Mactavish warns ‘GDPR fines unlikely to be insurable’ as British Airways faces £183.39m penalty for data breach
Cyber security hit the headlines again this week as a UK watchdog said it intends to fine British Airways (BA) £183.39m for breaches of data protection law.
In a statement to the London Stock Exchange, the Information Commission Office (ICO) said it plans to fine the national air carrier for infringing the General Data Protection Regulation (GDPR) in September 2018.
The ICO investigation found that customer details were stolen after people visiting the BA website were diverted to a fraudulent site. The attack is believed to have started in June 2018 and the personal data of approximately 500,000 customers was compromised.
BA’s “poor security arrangements” were criticised by the ICO after the investigation revealed that hackers accessed log in, payment card, and travel booking details as well as names and addresses.
However, business leaders were also warned that they may not be able to take out insurance to cover against the risk of such huge fines.

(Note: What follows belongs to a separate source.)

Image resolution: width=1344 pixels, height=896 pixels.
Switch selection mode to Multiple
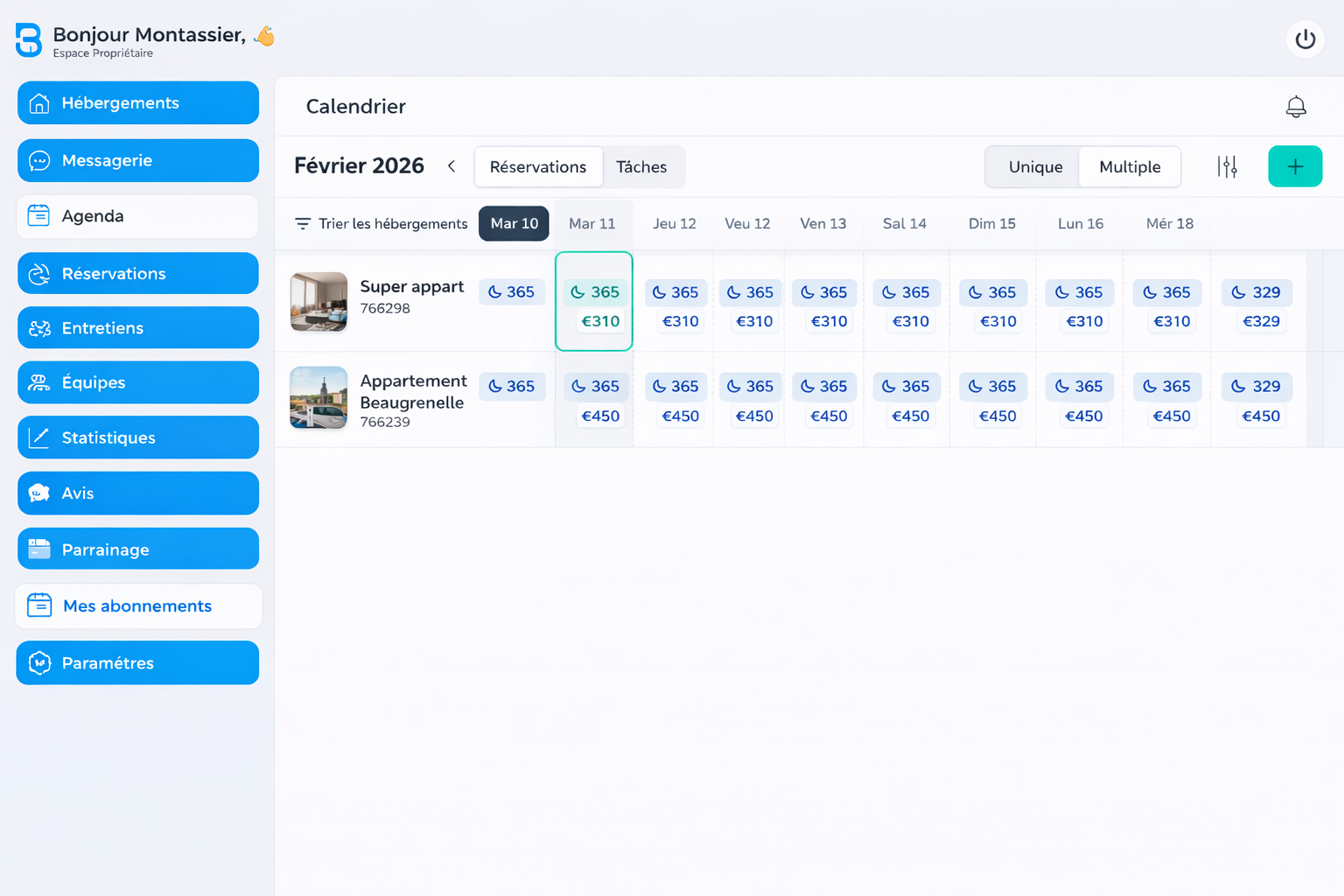[x=1130, y=166]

“Although many policyholders may not be aware of the detail, all GDPR fines are currently unlikely to be insurable in the UK for reasons of public policy, but the position is still not fully clear,” warned Bruce Hepburn, chief executive at insurance governance firm Mactavish.
“In addition, very large fines of this level or more would also exceed the maximum amount of insurance most companies could buy in the cyber insurance market under a standard policy structure.”

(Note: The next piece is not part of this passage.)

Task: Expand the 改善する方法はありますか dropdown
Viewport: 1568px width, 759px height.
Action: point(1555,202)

Hepburn said that cyber insurance was “still valuable if purchased carefully”.
“Well-designed cyber insurance can cover any fines which are deemed to be insurable by law, defence costs (which could be significant), compensation due to affected individuals, as well as crisis management and customer support costs that an affected company will incur beyond the fine itself.
“But the devil is in the detail for cyber-insurance and companies need to understand what they are buying and the limits to what their insurance will in fact cover. As just one example, cyber insurance might provide broad cover to voluntarily notify individuals affected by a data breach, or much narrower cover to notify individuals only where there is a strict legal requirement to do so.
“Such differences can be critical but are often buried in the detail of the insurance policy. So companies need to invest the time in understanding their needs and ensuring they buy the right insurance to avoid surprises if affected by a claim.”
Another commentator said the size of BA’s fine “must serve as a wake-up call” for other companies, many of whom are still highly vulnerable to cyberattacks themselves.
“These companies need to act now and ensure that they are harnessing the latest technologies to protect their customers’ personal data,” said Nick Wyatt, head of research and analysis, travel and tourism at data company GlobalData.
“£183 million is a record fine and represents 1.5 percent of the company’s annual turnover. However, new GDPR laws permit fines of up to 4 percent, so it could have been worse, especially when you consider that the details of about 500,000 customers were harvested in the attack.”